**Activity A:**
Translate this sentence from the IMCOM article into Spanish: "Army installations are essentially communities that provide many of the same types of services expected from any small city."
**Activity B:**
Carry on the IMCOM article past its final paragraph, picking up after Tindoll's remark about breaking down the pot of money according to policy.

**Provided text:**
+---+

IMCOM handles the day-to-day operations of 104 U.S. Army installations around the globe. Army installations are essentially communities that provide many of the same types of services expected from any small city. IMCOM provides Soldier and Family Services, manages the regular Army's infrastructure, and supports warfighter readiness and deployability. Fire, police, housing, and childcare are just some of the things IMCOM does in Army communities every day.

In November 2016, IMCOM established three functionally aligned directorates, co-located with Forces Command (IMCOM-Readiness), Training and Doctrine Command (IMCOM-Training), and Army Material Command (IMCOM Sustainment).

The directorates aim to become more efficient and improve mission command through unity of purpose, a smaller number of garrisons to manage, similar demographics of communities, and solve functional challenges for garrison commanders, coordinate IMCOM headquarters support, and drive/assess garrison execution of service delivery.

“We support the resources approved by the Secretary of the Army,” Jones said. “Our job is to support the senior commanders,” Jones said as he referenced Army Regulation 600-20: Army Command Policy which defines roles and responsibilities of a senior commander.

“We are here to help,” the general expressed to each installation’s decision makers. “We are here to take workflow off the mission side, so they (the senior commanders) do not have to worry about base operations services, infrastructure prioritization, etc. We are going to do that for them.”

Picatinny was selected to anchor the three-day leader forum, designed to provide focused discussions and training among leadership, staff and garrison commanders, senior enlisted advisors, as well as other personnel. The objective is to dissect practices, policies, and procedures common to their domains and allow them to share concerns in support of service delivery and readiness goals, according to organizers.

Davis D. Tindoll, Jr., Director, IMCOM Sustainment Directorate
Davis D. Tindoll, Jr., Director, IMCOM Sustainment Directorate (Photo Credit: U.S. Army photo by Todd Mozes) VIEW ORIGINAL

“There’s a lot of things that you do alike, more than you realize, but there are some things that you do differently,” Tindoll said to the room full of leaders who have similar missions at their respective installations. “The bottom line is the garrison commander gets a pot of money. You must decide what you do with that pot of money. The senior commander must approve it. You have to decide how you want to break it down according to policy.”

+---+

**Data extracts:**
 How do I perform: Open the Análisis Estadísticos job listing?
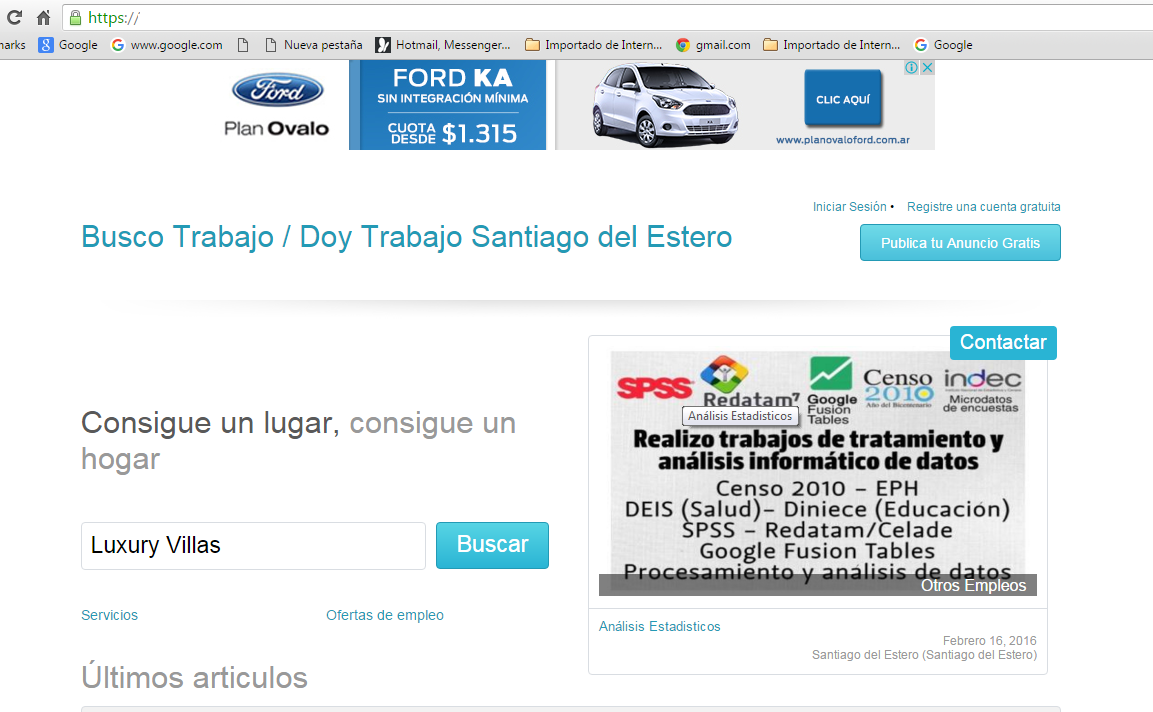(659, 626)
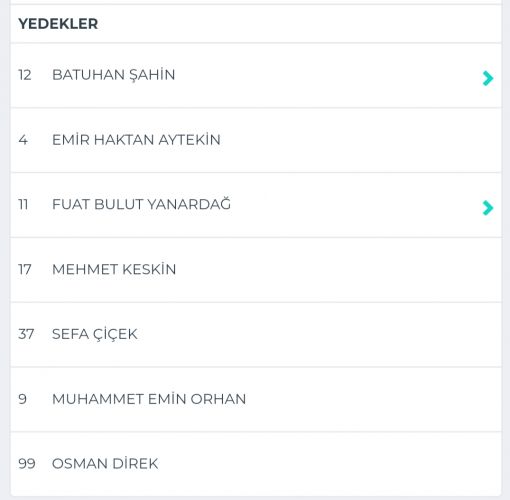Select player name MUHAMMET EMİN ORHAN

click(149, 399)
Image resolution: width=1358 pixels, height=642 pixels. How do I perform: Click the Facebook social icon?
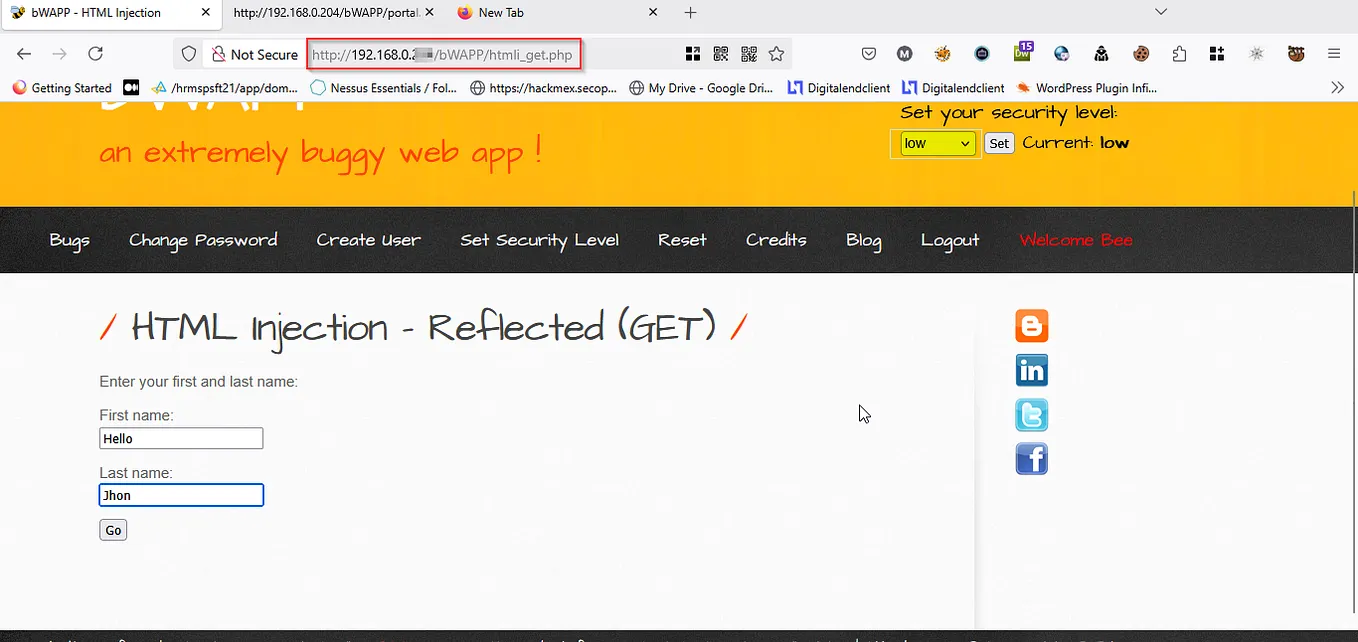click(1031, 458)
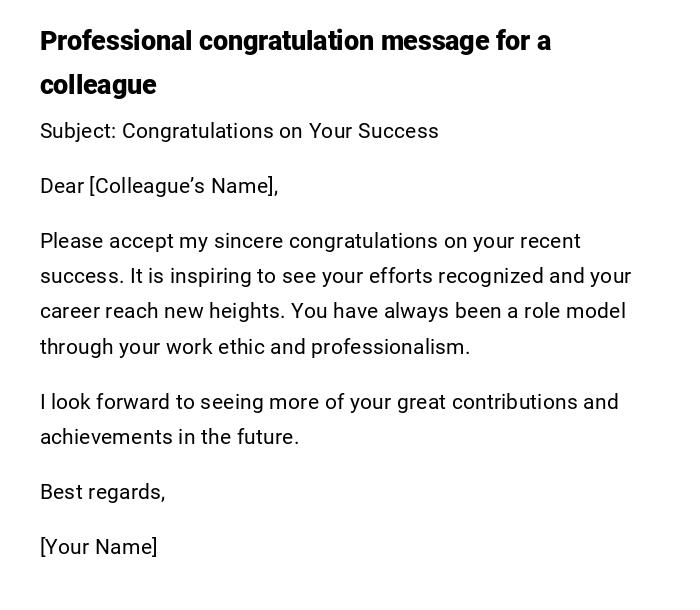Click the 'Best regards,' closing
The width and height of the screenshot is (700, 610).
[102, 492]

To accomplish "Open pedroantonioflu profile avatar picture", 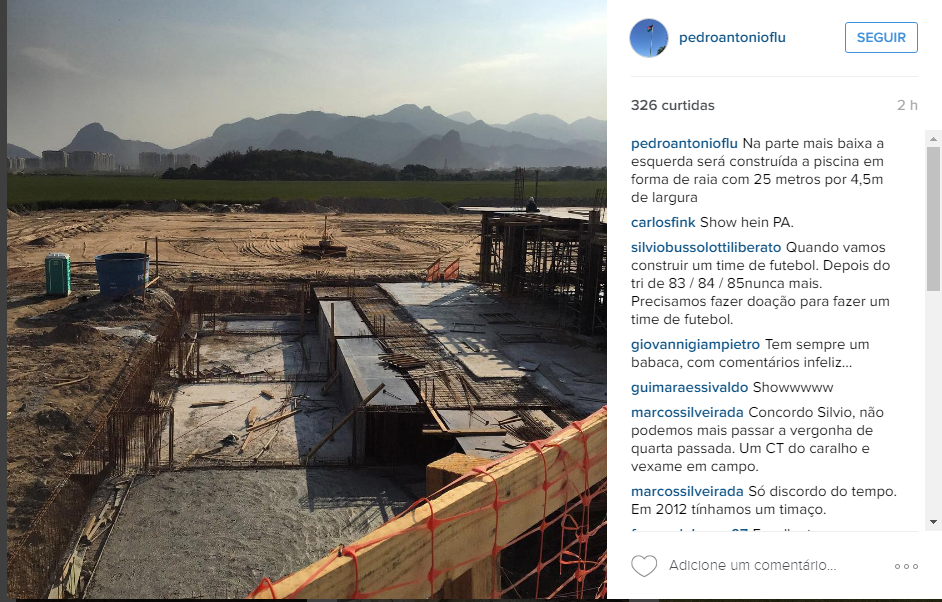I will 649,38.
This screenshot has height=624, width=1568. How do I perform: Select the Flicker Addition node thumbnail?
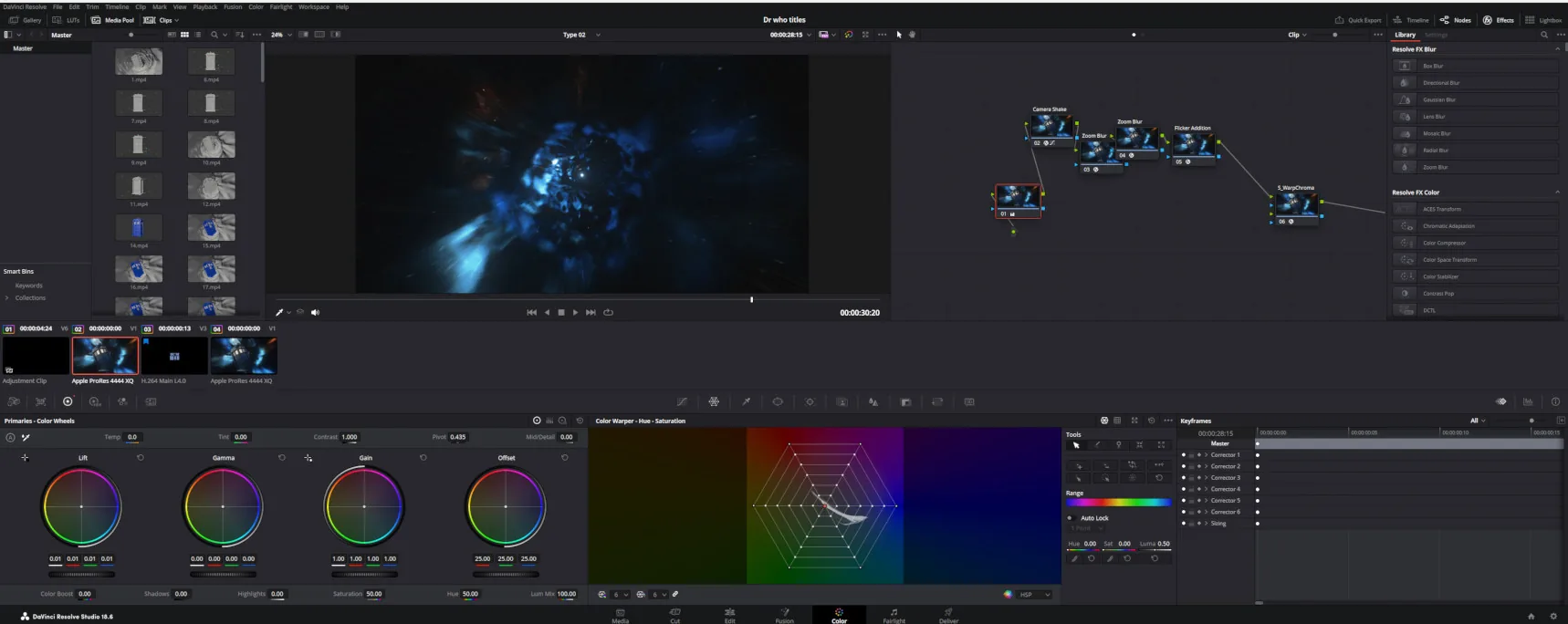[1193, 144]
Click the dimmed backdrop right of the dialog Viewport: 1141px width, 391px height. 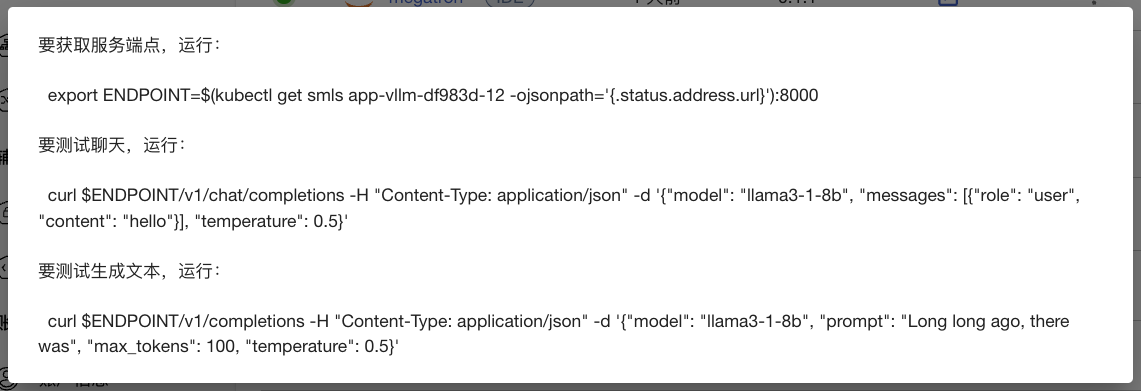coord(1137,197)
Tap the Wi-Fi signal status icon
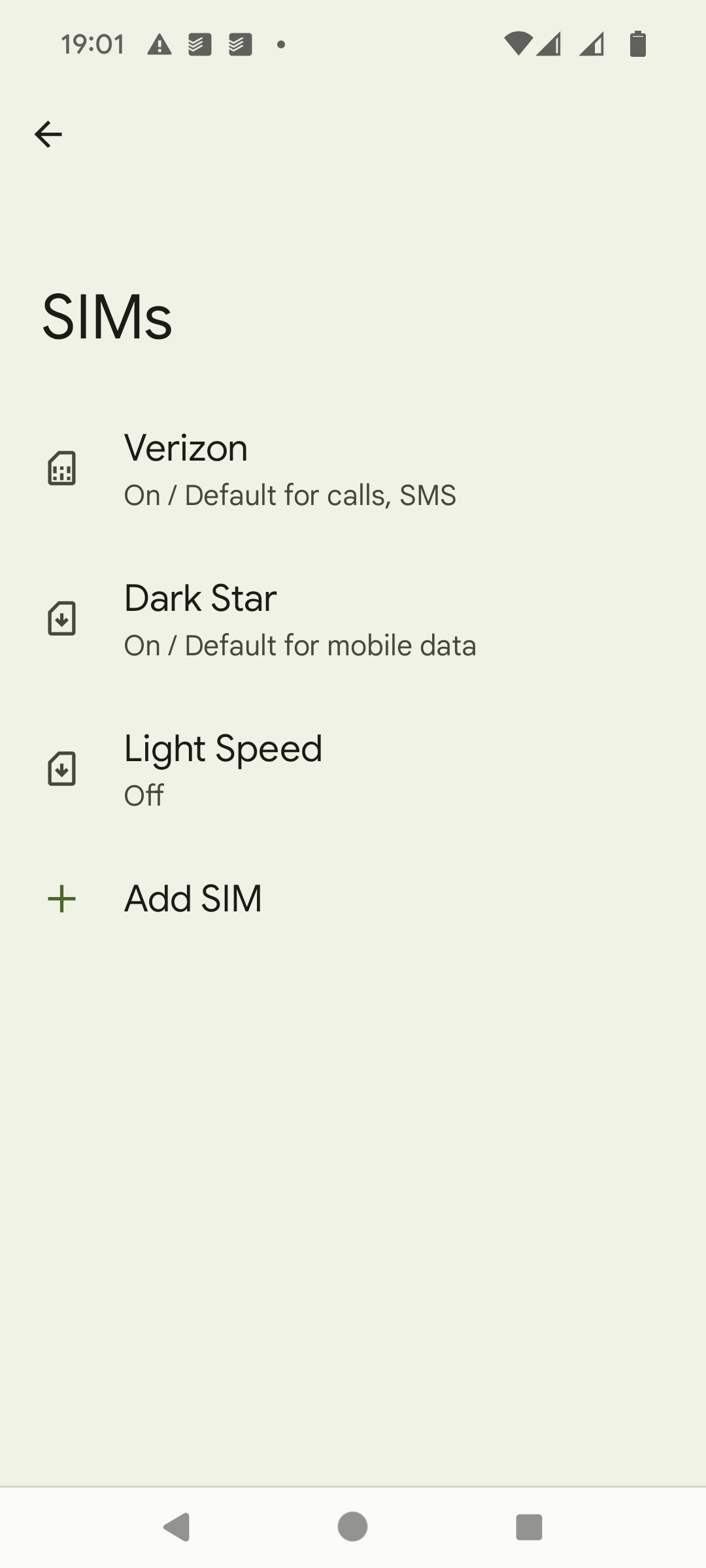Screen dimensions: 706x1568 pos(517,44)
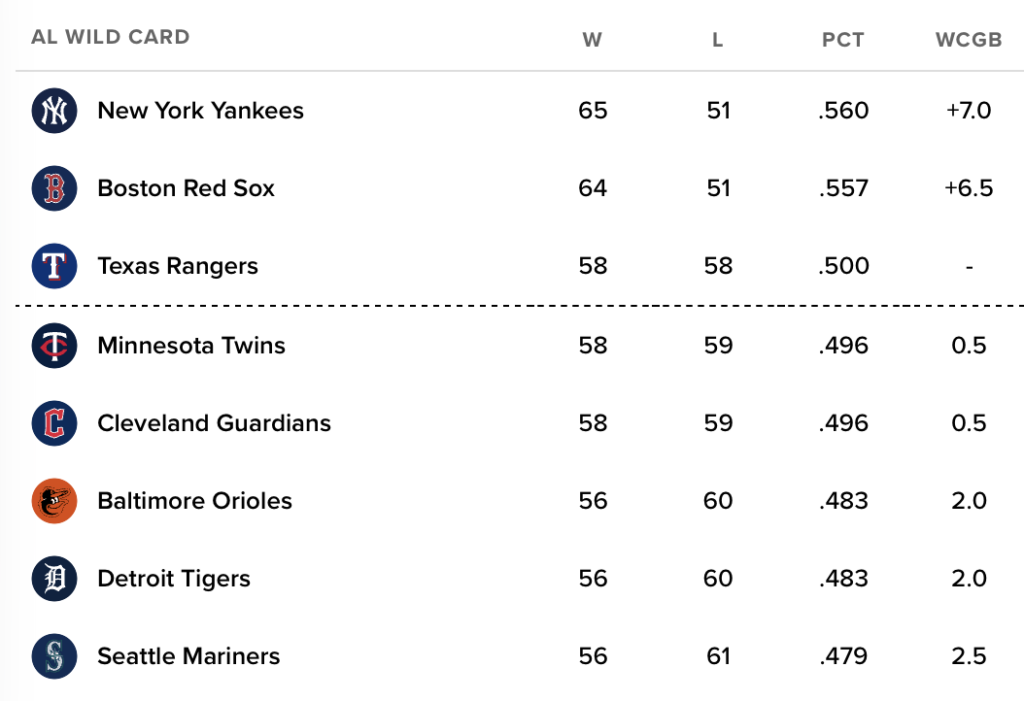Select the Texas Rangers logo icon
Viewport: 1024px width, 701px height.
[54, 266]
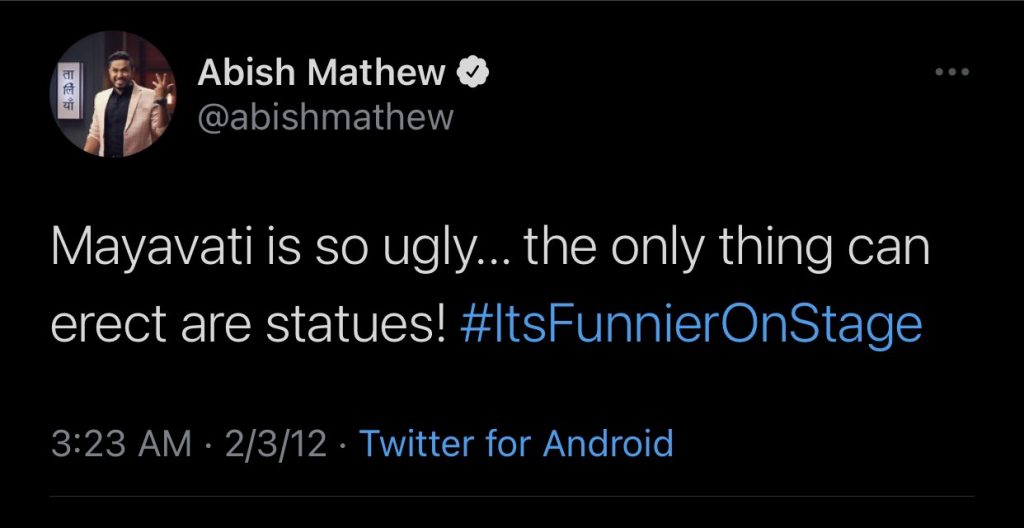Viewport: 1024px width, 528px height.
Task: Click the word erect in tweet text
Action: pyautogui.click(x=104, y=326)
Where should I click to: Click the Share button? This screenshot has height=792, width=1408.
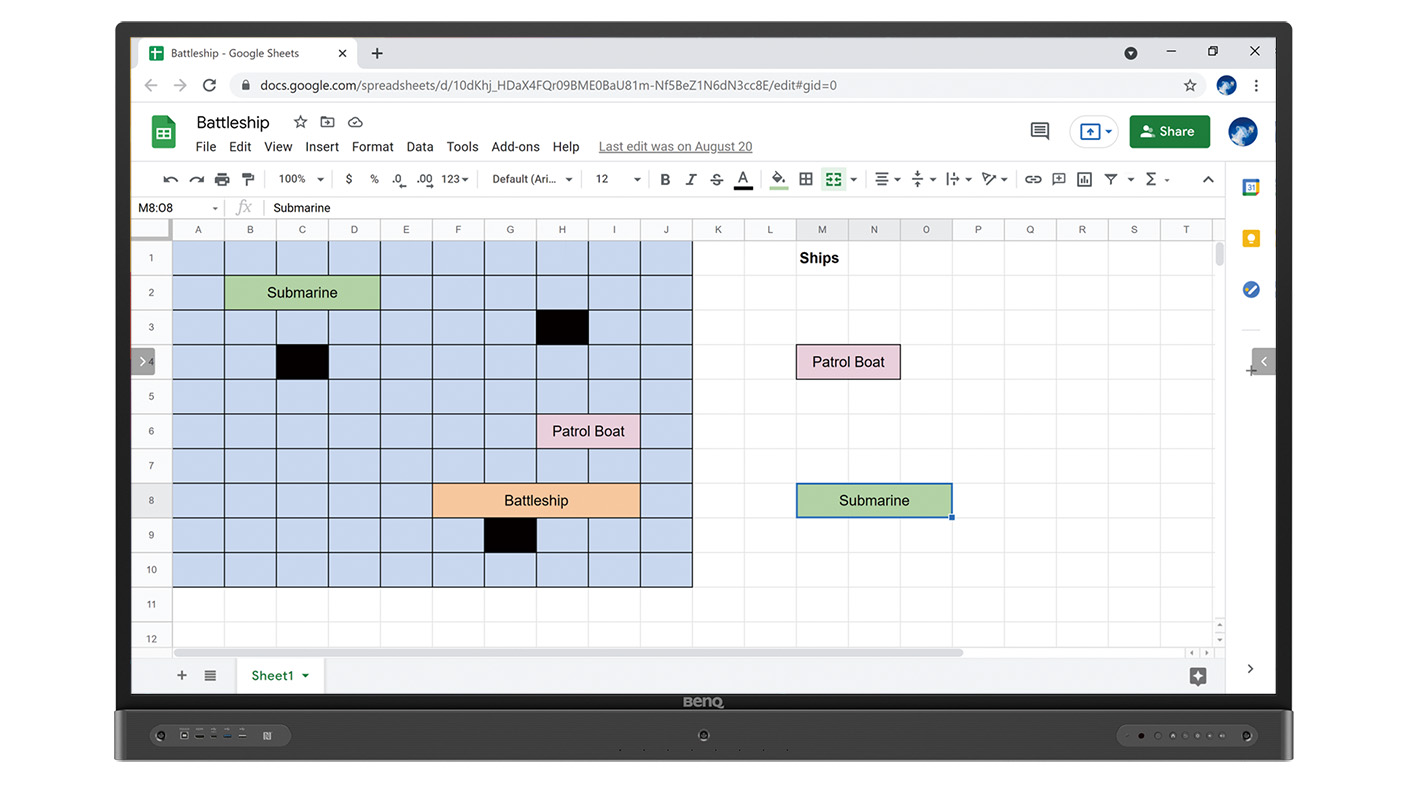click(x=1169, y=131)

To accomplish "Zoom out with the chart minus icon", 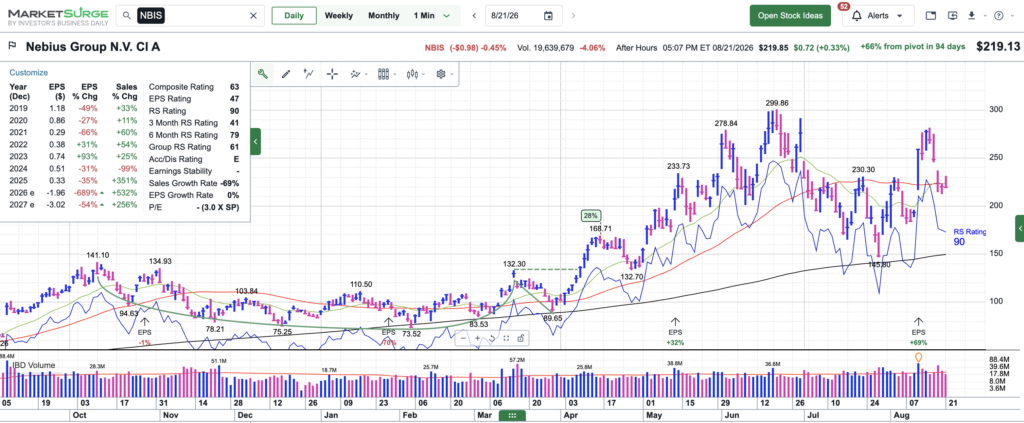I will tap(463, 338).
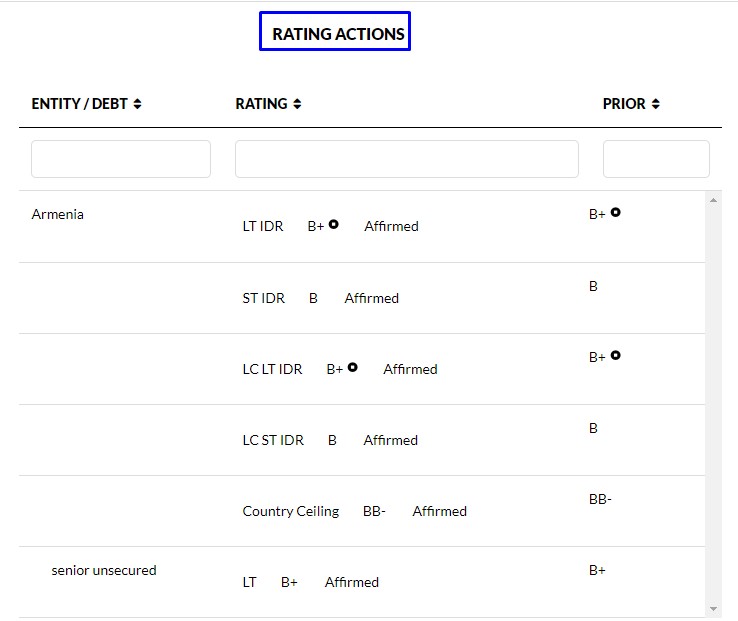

+---+

**Answer box A:**
Las instalaciones del Ejército son esencialmente comunidades que ofrecen muchos de los mismos tipos de servicios que se esperan de cualquier ciudad pequeña.

**Answer box B:**
Upon conclusion of morning discussions and a working lunch, the group traveled to the Federal Emergency Management Agency (FEMA) Regional Watch Center in Brooklyn, New York, where they received a brief on emergency preparedness. They then relocated to FEMA headquarters at the World Trade Center in Manhattan for an additional update.

Picatinny Arsenal was recently selected as the “best garrison” within the IMCOM ID-Sustainment, and fifth overall worldwide within IMCOM, a recognition the northern New Jersey military installation had not previously achieved.

The Picatinny Arsenal garrison supports mission partners that use unique laboratories, special facilities, and various performance measures to evaluate prototype designs, thus reducing development cycle time. The scope of work at Picatinny Arsenal includes improvised explosive device (IED) defeat technologies, drones, small, medium, and large caliber conventional ammunition, precision-guided munitions, mortars, fire control systems, small-arms weapon systems, howitzers, gunner protection armor, warheads, fuzes, and insensitive munitions.

Picatinny Arsenal is one of the top three employers in Morris County, New Jersey, according to the Morris County Office of Planning and Preservation, and supports the Army priorities of people, readiness, and modernization. The installation’s capabilities are unique and vital to the nation, as the workforce leads the advance of armament technologies and engineering innovation for the U.S. military.